UNASSIGNED: Among the different doses and courses assessed, omalizumab (300 mg, 12 weeks) can be recommended as an effective treatment for patients with CSU. However, whether omalizumab improves angioedema requires further investigation. The clinical management of angioedema accompanying CSU requires further attention.
摘要:
■稳定性,功效,不同剂量和方案的奥马珠单抗治疗慢性自发性荨麻疹(CSU)的安全性尚待研究.

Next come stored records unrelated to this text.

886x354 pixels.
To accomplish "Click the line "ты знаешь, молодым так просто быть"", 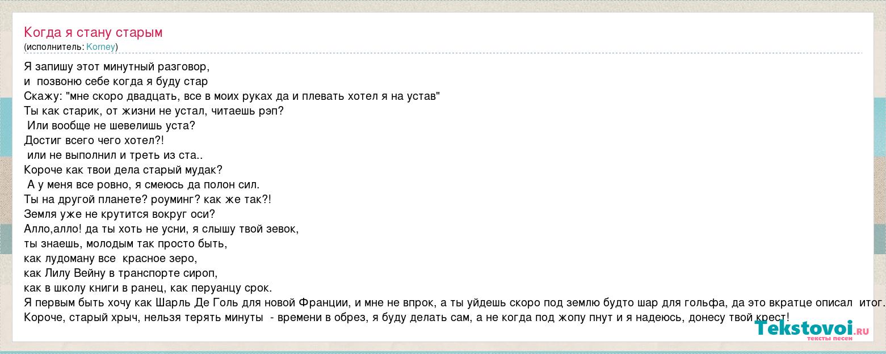I will 125,243.
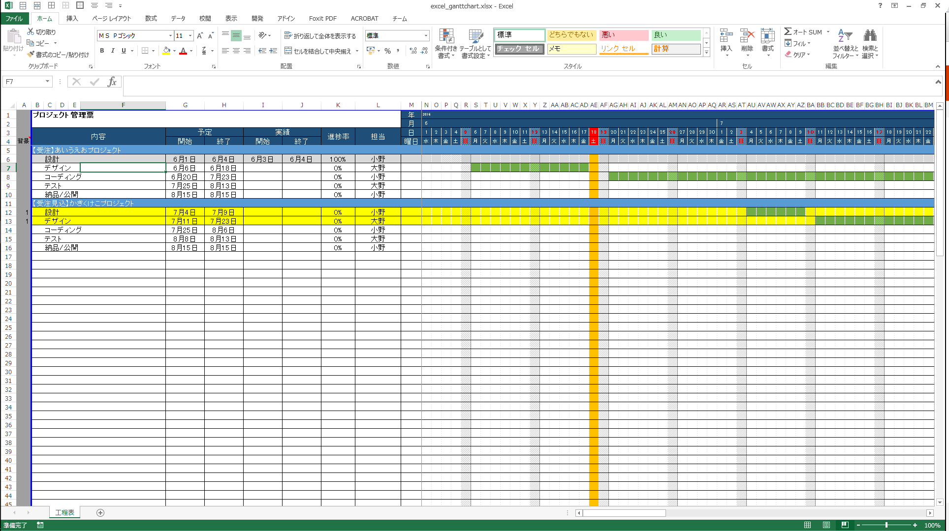
Task: Click the Paste clipboard icon
Action: (x=13, y=36)
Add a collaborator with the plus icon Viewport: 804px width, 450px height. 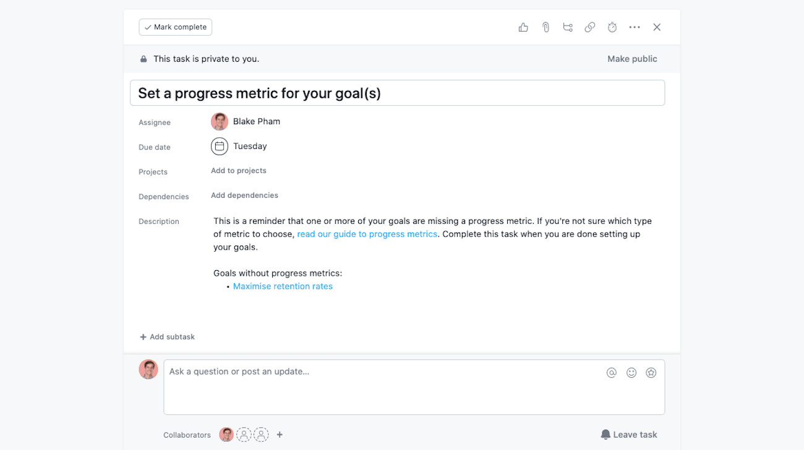point(280,435)
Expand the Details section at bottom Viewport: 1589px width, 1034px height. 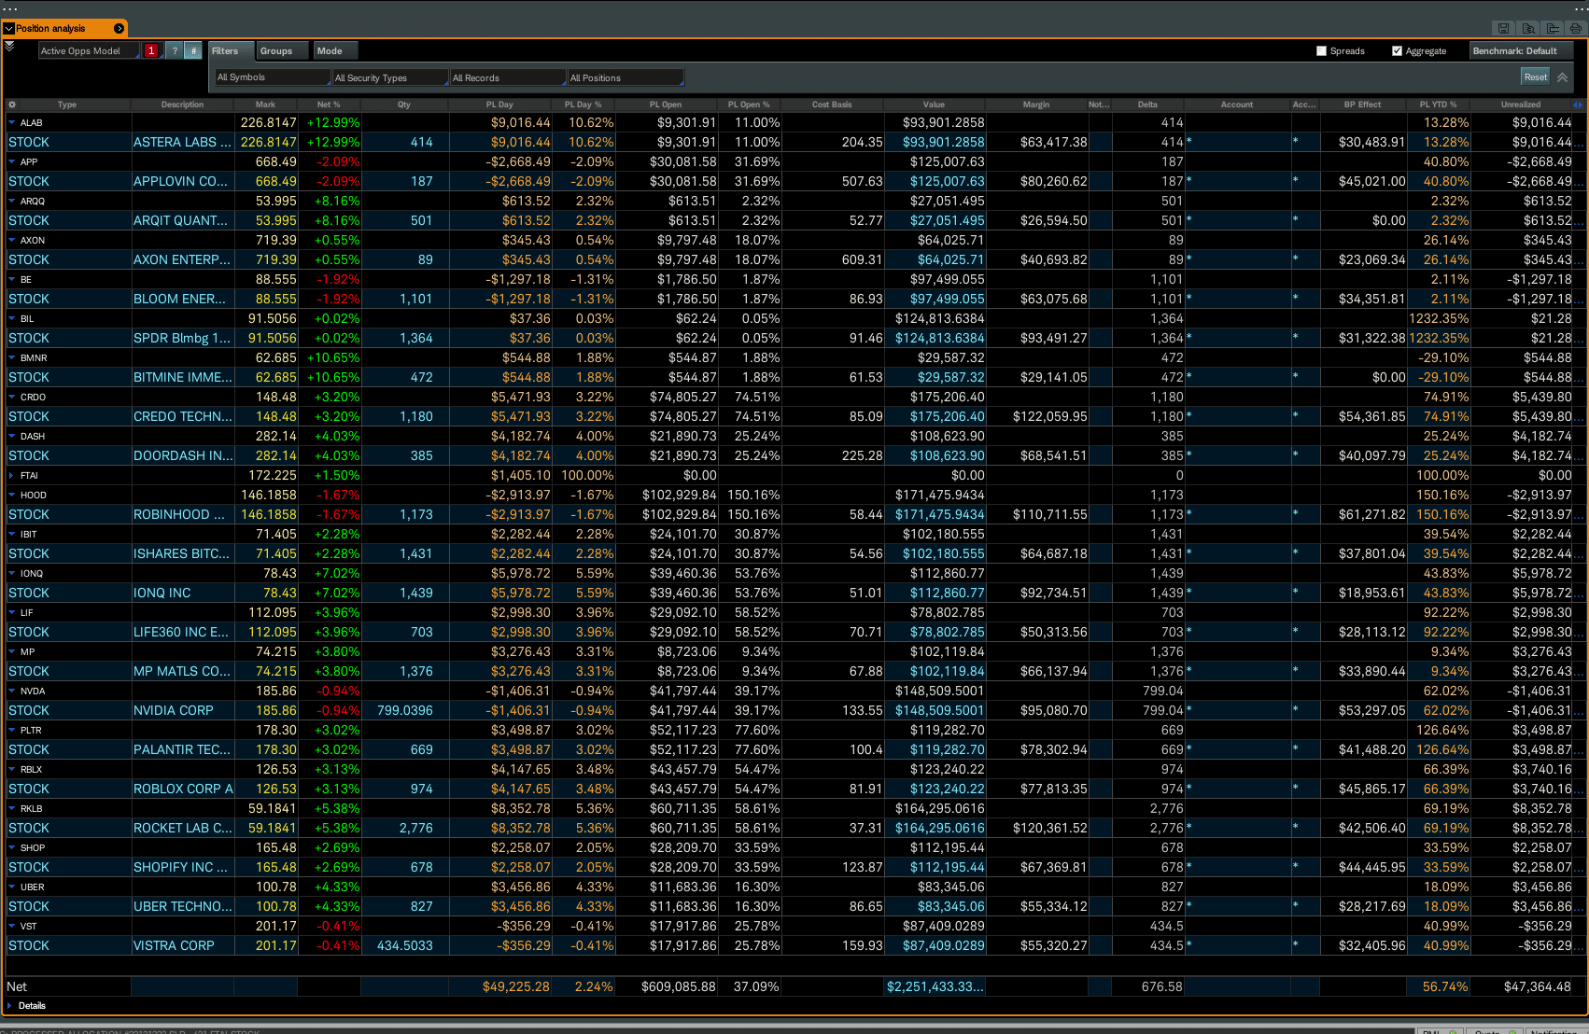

■进行了系统评价(SR)和荟萃分析(MA)和试验序贯分析(TSA),以评估奥马珠单抗在CSU中的疗效和安全性。
■对CSU给予奥马珠单抗与安慰剂的随机对照试验(RCT)进行了检索。使用计划的亚组分析进行随机效应MA。进行TSA以控制随机误差的风险并评估我们的MA结果的稳定性。使用轮廓增强漏斗图和修剪填充方法对出版偏差进行视觉评估。使用Cochrane偏差风险工具2评估随机对照试验的质量。
■12项研究符合纳入标准。奥马珠单抗对每周荨麻疹活动评分为零的患者百分比有显著影响(UAS=0)[RR4.64,95%CI(3.38,6.37)],无血管性水肿负担天数的百分比[MD3.15,95%CI(0.10,6.19],UAS≤6的患者百分比[RR3.05,95%CI(2.46,3.78)],和患者每周瘙痒严重程度评分最低重要差异(ISS7MID)的百分比[RR1.50,95%CI(1.36,1.66)]。奥马珠单抗在所有研究中耐受性良好[RR0.98,95%CI(0.90,1.08)]。运输安全管理局证实了上述结果,除了“没有血管性水肿负担的一天的百分比”。
■在评估的不同剂量和疗程中,奥马珠单抗(300毫克,12周)可以推荐作为CSU患者的有效治疗方法。然而,奥马珠单抗是否能改善血管性水肿需要进一步研究.伴随CSU的血管性水肿的临床处理需要进一步关注。
■进行了系统评价(SR)和荟萃分析(MA)和试验序贯分析(TSA),以评估奥马珠单抗在CSU中的疗效和安全性。
■对CSU给予奥马珠单抗与安慰剂的随机对照试验(RCT)进行了检索。使用计划的亚组分析进行随机效应MA。进行TSA以控制随机误差的风险并评估我们的MA结果的稳定性。使用轮廓增强漏斗图和修剪填充方法对出版偏差进行视觉评估。使用Cochrane偏差风险工具2评估随机对照试验的质量。
■12项研究符合纳入标准。奥马珠单抗对每周荨麻疹活动评分为零的患者百分比有显著影响(UAS=0)[RR4.64,95%CI(3.38,6.37)],无血管性水肿负担天数的百分比[MD3.15,95%CI(0.10,6.19],UAS≤6的患者百分比[RR3.05,95%CI(2.46,3.78)],和患者每周瘙痒严重程度评分最低重要差异(ISS7MID)的百分比[RR1.50,95%CI(1.36,1.66)]。奥马珠单抗在所有研究中耐受性良好[RR0.98,95%CI(0.90,1.08)]。运输安全管理局证实了上述结果,除了“没有血管性水肿负担的一天的百分比”。
■在评估的不同剂量和疗程中,奥马珠单抗(300毫克,12周)可以推荐作为CSU患者的有效治疗方法。然而,奥马珠单抗是否能改善血管性水肿需要进一步研究.伴随CSU的血管性水肿的临床处理需要进一步关注。